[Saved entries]

□ □ □ □ □ □ □

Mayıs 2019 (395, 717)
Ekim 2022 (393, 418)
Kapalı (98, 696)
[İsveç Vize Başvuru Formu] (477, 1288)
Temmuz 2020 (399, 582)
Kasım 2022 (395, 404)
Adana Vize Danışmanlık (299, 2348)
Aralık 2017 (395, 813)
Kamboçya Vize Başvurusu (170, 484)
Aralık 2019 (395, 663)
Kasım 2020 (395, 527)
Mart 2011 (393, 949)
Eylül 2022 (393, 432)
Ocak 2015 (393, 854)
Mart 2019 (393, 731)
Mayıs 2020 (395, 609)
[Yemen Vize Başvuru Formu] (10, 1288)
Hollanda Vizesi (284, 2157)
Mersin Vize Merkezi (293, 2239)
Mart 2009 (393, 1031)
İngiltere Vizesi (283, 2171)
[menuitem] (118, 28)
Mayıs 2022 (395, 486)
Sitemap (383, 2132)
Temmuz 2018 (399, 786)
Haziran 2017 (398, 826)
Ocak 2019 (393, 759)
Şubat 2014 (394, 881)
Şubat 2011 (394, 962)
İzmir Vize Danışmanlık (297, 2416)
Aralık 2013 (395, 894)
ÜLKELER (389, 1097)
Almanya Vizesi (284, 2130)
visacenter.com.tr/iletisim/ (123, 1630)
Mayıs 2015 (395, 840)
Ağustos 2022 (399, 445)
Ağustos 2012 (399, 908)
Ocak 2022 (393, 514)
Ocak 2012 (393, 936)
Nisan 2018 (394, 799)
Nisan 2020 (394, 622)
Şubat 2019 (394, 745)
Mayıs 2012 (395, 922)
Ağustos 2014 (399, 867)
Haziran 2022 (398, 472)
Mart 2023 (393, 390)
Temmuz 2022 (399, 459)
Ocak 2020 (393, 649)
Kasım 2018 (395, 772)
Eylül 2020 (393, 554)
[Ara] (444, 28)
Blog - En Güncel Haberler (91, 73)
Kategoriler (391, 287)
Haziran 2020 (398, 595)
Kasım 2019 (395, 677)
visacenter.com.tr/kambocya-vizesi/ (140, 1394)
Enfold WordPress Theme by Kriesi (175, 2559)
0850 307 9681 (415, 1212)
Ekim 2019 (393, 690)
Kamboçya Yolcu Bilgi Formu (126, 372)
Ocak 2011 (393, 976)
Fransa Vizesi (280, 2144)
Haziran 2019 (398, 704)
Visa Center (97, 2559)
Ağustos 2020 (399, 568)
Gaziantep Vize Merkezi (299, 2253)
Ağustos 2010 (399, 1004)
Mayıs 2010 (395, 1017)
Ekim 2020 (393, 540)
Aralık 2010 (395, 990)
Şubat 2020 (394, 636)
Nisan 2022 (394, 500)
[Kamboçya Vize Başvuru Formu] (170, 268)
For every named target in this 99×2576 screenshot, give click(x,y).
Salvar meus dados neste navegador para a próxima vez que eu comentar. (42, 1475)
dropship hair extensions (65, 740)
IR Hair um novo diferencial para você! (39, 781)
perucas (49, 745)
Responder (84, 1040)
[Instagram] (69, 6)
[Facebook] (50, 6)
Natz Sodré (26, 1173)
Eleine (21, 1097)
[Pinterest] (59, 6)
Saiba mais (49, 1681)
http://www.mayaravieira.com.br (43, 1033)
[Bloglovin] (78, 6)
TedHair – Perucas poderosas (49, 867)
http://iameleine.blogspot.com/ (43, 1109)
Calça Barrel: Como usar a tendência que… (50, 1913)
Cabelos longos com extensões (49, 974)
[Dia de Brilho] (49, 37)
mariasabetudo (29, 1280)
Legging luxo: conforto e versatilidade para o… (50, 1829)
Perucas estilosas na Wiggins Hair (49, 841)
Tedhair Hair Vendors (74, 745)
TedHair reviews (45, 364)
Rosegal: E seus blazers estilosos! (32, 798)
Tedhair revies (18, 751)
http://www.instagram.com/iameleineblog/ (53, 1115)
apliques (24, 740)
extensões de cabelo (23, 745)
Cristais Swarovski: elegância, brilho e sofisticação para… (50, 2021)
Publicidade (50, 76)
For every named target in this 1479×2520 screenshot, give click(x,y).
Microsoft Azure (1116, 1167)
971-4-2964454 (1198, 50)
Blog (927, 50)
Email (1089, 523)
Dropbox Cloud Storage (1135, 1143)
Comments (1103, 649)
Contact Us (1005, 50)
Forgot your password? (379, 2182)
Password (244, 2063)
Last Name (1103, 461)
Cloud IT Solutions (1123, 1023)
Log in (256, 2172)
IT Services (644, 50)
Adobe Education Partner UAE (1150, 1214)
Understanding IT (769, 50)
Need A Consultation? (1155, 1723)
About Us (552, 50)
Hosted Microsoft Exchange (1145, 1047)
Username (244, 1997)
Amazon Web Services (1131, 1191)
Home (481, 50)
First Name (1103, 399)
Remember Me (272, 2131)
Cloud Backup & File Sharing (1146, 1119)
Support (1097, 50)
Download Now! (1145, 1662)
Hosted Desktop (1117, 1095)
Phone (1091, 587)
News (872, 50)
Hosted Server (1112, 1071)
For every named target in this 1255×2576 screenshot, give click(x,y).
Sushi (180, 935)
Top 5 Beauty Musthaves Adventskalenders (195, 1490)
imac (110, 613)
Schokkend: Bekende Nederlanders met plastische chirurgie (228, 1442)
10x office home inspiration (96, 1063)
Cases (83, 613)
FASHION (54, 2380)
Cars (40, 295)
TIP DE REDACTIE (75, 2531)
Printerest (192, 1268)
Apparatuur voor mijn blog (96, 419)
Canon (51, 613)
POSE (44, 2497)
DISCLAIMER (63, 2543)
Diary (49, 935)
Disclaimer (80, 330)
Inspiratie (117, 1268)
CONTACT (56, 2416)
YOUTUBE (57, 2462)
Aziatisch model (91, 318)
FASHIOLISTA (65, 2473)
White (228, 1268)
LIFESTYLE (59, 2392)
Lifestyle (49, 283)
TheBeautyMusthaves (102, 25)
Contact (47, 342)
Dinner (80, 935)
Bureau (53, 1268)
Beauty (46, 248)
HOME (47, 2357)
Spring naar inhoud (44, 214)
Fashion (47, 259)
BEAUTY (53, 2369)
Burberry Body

□ □ □ □ □ □ □

> WORK INSTRUCTIONS
Lines from the top of the data above through the line containing "Hollanda Vizesi (284, 2157)" must be repeated exactly. All other lines stay out.

> ANSWER AREA
Mayıs 2019 (395, 717)
Ekim 2022 (393, 418)
Kapalı (98, 696)
[İsveç Vize Başvuru Formu] (477, 1288)
Temmuz 2020 (399, 582)
Kasım 2022 (395, 404)
Adana Vize Danışmanlık (299, 2348)
Aralık 2017 (395, 813)
Kamboçya Vize Başvurusu (170, 484)
Aralık 2019 (395, 663)
Kasım 2020 (395, 527)
Mart 2011 (393, 949)
Eylül 2022 (393, 432)
Ocak 2015 (393, 854)
Mart 2019 (393, 731)
Mayıs 2020 (395, 609)
[Yemen Vize Başvuru Formu] (10, 1288)
Hollanda Vizesi (284, 2157)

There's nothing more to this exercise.